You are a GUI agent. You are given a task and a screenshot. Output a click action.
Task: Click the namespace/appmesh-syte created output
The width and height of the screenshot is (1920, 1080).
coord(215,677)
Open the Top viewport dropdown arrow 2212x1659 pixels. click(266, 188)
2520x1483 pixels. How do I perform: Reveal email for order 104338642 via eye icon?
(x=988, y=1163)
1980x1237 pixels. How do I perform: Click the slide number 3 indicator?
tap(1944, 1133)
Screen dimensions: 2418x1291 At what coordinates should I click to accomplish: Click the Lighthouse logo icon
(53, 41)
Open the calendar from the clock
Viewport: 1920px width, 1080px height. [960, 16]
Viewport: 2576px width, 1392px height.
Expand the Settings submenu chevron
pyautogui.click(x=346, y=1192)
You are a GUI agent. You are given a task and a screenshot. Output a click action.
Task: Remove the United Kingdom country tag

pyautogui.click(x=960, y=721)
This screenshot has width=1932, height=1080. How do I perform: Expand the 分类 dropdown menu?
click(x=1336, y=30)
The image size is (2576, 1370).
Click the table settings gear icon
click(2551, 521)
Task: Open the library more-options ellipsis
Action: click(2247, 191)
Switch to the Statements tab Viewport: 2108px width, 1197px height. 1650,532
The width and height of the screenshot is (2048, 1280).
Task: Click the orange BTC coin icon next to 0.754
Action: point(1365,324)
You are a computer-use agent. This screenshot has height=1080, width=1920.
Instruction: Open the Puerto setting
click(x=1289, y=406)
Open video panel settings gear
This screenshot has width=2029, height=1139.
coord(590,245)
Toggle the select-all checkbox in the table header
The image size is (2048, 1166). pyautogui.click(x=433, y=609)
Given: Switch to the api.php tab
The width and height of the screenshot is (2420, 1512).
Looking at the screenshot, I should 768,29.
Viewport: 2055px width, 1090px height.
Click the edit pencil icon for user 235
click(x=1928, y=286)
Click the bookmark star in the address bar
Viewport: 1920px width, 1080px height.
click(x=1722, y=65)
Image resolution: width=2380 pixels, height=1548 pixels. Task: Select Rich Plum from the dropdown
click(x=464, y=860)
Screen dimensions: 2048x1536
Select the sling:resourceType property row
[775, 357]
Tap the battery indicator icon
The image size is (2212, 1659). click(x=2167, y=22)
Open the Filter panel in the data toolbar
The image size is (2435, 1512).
......
Work required >> Return the material exactly as it stands.

Result below >>
You are a GUI agent. You are given a task and a screenshot. Output a click action.
Task: Click the namespace/appmesh-syte created output
The width and height of the screenshot is (1920, 1080).
coord(215,677)
Open the Top viewport dropdown arrow 2212x1659 pixels. click(266, 188)
2520x1483 pixels. How do I perform: Reveal email for order 104338642 via eye icon?
(x=988, y=1163)
1980x1237 pixels. How do I perform: Click the slide number 3 indicator?
tap(1944, 1133)
Screen dimensions: 2418x1291 At what coordinates should I click to accomplish: Click the Lighthouse logo icon
(53, 41)
Open the calendar from the clock
Viewport: 1920px width, 1080px height. [960, 16]
Viewport: 2576px width, 1392px height.
Expand the Settings submenu chevron
pyautogui.click(x=346, y=1192)
You are a GUI agent. You are given a task and a screenshot. Output a click action.
Task: Remove the United Kingdom country tag

pyautogui.click(x=960, y=721)
This screenshot has width=1932, height=1080. How do I perform: Expand the 分类 dropdown menu?
click(x=1336, y=30)
The image size is (2576, 1370).
Click the table settings gear icon
click(2551, 521)
Task: Open the library more-options ellipsis
Action: click(2247, 191)
Switch to the Statements tab Viewport: 2108px width, 1197px height. 1650,532
The width and height of the screenshot is (2048, 1280).
Task: Click the orange BTC coin icon next to 0.754
Action: point(1365,324)
You are a computer-use agent. This screenshot has height=1080, width=1920.
Instruction: Open the Puerto setting
click(x=1289, y=406)
Open video panel settings gear
This screenshot has width=2029, height=1139.
coord(590,245)
Toggle the select-all checkbox in the table header
The image size is (2048, 1166). pyautogui.click(x=433, y=609)
Given: Switch to the api.php tab
The width and height of the screenshot is (2420, 1512).
Looking at the screenshot, I should 768,29.
Viewport: 2055px width, 1090px height.
Click the edit pencil icon for user 235
click(x=1928, y=286)
Click the bookmark star in the address bar
Viewport: 1920px width, 1080px height.
click(x=1722, y=65)
Image resolution: width=2380 pixels, height=1548 pixels. Task: Select Rich Plum from the dropdown
click(x=464, y=860)
Screen dimensions: 2048x1536
Select the sling:resourceType property row
[775, 357]
Tap the battery indicator icon
The image size is (2212, 1659). click(x=2167, y=22)
Open the Filter panel in the data toolbar
The image size is (2435, 1512).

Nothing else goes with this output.